Boggs pushed reform on the bench, but his political record is under fire


The Michael Boggs file

Age: 51

Home: Blackshear

Family: Wife, Heather, a kindergarten teacher, was named Ware County teacher of the year in 2013

Career: Private-practice attorney, 1990-2004; State representative, 2001-2004; Superior Court Judge, Waycross Judicial Circuit, 2004-2012; Georgia Court of Appeals Judge, 2012-present.

In the middle of a political maelstrom over Georgia’s judicial nominees stands a strapping former defensive tackle whom friends describe as a natural politician with a razor wit.

Judge Michael Boggs, up for a lifetime appointment to the federal bench in Atlanta, has become the face of a dispute joined by liberal groups across the nation. He is one of six nominees the White House negotiated with the state’s Republican U.S. senators, who had blocked President Barack Obama’s picks for years.

Shut out of the negotiations, Georgia’s Democrats have struck back. Their opposition has ignited a fight against Boggs by groups who point to a legislative record too conservative for their taste on four touchy topics: gay rights, abortion rights, separation of church and state, and a vote to keep the Confederate battle emblem on the state flag.

Boggs is now on the Georgia Court of Appeals. But what’s being picked apart is his four-year Georgia House voting record as a rural Democrat from South Georgia in the early 2000s. He finds himself under attack by the groups that most often lead the fight for Obama’s judicial nominees.

“More people are seeing more of the bad stuff he has done,” said state Sen. Vincent Fort, D-Atlanta. “There’s no reason to believe he’s anything other than a right-wing ideologue on voting rights, gay rights or women’s rights.”

Fort said he was aware of Boggs’ leadership behind criminal-justice legislation backed by the state’s civil rights communities.

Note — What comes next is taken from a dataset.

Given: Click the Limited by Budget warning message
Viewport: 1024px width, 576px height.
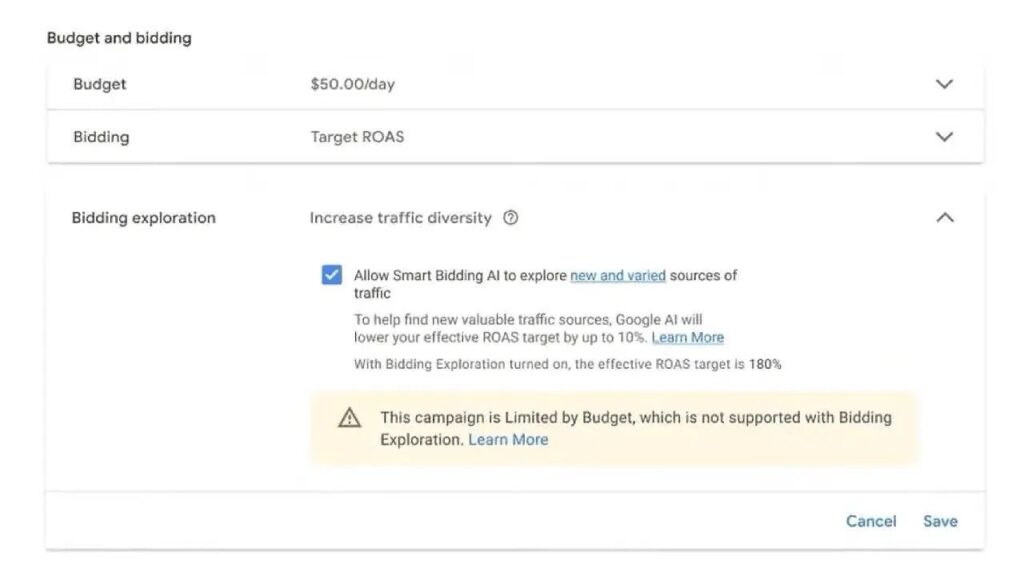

“But Antonin Scalia does some things every now and then that are good,” Fort said, referring to the conservative U.S. Supreme Court justice. “But, you know, it’s like one out of every 100 things he does.”

Boggs’ defenders point out that his nearly 10-year record as a judge has not been questioned.

“I don’t think it’s fair to judge somebody’s judicial temperament by their votes taken in the House,” said state House Minority Whip Carolyn Hugley, a Columbus Democrat who served with Boggs in the Legislature. “In my view the question is for a judge, does that person have the capacity to look at issues and review them fairly. I think Mike can do that without a problem.”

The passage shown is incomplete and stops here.